EXERCISE AIM: The answer must consist of every line in the records below that contains the string "computer".

[Recorded data]
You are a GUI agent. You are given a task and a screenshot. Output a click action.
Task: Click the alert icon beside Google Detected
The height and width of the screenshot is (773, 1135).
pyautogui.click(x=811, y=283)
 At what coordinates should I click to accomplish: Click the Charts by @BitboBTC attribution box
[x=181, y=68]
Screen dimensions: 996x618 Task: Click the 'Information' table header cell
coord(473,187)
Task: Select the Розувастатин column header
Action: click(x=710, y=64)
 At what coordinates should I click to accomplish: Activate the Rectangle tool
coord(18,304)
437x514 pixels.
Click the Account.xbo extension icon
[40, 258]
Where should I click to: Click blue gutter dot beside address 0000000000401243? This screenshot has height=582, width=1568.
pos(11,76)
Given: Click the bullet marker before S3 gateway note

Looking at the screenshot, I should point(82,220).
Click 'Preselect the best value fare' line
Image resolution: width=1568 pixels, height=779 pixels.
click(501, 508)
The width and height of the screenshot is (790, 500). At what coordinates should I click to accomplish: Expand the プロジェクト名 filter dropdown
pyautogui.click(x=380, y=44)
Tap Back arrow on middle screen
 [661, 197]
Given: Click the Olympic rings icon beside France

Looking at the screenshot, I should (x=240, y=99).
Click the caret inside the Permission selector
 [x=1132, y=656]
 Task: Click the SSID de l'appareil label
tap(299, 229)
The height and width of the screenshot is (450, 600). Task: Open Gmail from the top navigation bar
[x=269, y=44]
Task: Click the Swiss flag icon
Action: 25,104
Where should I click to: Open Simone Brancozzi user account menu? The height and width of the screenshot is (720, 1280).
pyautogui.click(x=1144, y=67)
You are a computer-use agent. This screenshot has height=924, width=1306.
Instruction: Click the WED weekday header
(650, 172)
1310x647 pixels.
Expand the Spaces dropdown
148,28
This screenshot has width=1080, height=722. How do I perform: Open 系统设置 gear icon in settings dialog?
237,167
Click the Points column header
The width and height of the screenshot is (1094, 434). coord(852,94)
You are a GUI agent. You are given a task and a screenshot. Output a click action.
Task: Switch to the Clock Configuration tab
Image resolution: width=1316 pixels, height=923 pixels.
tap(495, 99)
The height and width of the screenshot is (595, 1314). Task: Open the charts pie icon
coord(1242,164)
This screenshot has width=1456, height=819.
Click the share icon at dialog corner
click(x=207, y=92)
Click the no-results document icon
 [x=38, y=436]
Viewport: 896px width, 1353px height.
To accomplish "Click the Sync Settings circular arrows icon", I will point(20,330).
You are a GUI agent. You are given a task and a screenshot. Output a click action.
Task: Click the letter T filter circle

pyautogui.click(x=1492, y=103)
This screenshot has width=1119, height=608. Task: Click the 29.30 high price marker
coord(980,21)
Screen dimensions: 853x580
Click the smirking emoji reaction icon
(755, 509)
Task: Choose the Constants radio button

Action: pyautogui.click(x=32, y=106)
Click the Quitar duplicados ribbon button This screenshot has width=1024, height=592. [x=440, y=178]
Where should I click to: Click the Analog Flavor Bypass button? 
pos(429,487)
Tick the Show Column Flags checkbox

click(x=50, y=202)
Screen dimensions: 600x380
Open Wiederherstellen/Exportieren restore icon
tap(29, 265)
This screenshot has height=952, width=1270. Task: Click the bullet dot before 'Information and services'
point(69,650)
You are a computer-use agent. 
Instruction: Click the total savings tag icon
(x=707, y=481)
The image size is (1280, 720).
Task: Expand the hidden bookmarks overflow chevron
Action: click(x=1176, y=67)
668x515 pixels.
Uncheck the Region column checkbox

TASK RESULT:
You are a computer-use agent. This screenshot has height=924, width=1306.
You are a computer-use agent. 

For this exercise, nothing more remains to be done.